At the beginning of quarantine, churches were basically forced to learn how to repurpose their existing content (weekly worship services) from one medium (a church sanctuary) to another (Zoom, YouTube, Facebook Live, etc.).

For the most part, they did a really good job of that. Some even got pretty creative with it. It was a necessary step.

But it was one that was taken, in my opinion, without the long game in view. It was taken with the assumption that it would be a short-term solution. A band-aid, if you will.

A stop-gap to hold things together until regular routines could resume.

The real challenge, in my opinion, is to take the next step.

To go beyond simply repurposing content for different media.

To begin to re-think both the media and the content.

To create whole new paradigms for what faith communities can look like in a world where proximity is not only no longer a given but is not even necessary.

To realize that it’s okay to let go of some of our traditions and practices—as beautiful and beneficial as they may be—and embrace whole new ways of helping people find an authentic experience of the divine that has the power to transform lives.

Opportunity in crisis

In her brilliant book, The Great Emergence, author Phyllis Tickle posited that the church undergoes a massive paradigm shift about every 500 years or so.

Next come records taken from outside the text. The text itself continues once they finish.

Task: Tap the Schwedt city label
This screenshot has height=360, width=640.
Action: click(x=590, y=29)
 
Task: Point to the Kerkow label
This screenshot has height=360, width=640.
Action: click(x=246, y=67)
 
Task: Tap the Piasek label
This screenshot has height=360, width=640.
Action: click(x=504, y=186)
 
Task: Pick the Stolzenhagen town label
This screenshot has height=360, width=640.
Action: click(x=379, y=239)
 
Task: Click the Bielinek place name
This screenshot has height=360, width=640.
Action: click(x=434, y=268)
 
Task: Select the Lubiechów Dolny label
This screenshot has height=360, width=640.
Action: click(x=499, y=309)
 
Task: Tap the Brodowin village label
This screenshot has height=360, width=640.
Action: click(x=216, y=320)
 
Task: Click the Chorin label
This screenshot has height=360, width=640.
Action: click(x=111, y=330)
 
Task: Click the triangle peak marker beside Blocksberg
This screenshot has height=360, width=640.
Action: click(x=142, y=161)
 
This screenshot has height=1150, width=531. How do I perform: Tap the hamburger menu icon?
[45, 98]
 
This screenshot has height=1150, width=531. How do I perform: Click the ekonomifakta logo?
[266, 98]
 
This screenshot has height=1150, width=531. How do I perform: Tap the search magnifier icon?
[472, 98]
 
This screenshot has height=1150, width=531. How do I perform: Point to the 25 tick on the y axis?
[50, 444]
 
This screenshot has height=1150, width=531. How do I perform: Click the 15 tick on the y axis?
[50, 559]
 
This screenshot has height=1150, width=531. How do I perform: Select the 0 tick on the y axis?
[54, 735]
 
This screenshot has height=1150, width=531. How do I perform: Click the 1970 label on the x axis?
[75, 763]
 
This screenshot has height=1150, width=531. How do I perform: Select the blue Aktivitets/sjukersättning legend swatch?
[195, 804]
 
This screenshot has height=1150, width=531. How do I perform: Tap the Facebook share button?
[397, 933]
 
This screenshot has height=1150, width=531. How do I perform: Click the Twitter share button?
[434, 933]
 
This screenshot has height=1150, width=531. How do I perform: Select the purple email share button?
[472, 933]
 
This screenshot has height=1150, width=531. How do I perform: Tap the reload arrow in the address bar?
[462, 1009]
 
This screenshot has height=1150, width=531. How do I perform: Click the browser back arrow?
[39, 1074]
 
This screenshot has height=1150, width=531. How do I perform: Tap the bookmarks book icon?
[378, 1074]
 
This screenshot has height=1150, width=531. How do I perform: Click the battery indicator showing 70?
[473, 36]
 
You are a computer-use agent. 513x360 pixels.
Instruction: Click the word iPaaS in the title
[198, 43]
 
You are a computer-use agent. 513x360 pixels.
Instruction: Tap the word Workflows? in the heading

Just over half a millennium beyond the last such shift, the Protestant Reformation (c. 1517), a lot of us were already feeling the sands shifting beneath our feet.

Of course, none of us saw a global pandemic coming.

But with crisis comes opportunity.

Our glass is neither half-full nor half-empty.

Our glass simply is.

And the sooner the church can accept and adapt to our reality, the more potential we have to actually make a positive difference in the world.

One thought on “The glass simply is

  1. Good stuff, Joe! I look forward to future conversation about what this adaptive ecclesiology could look like.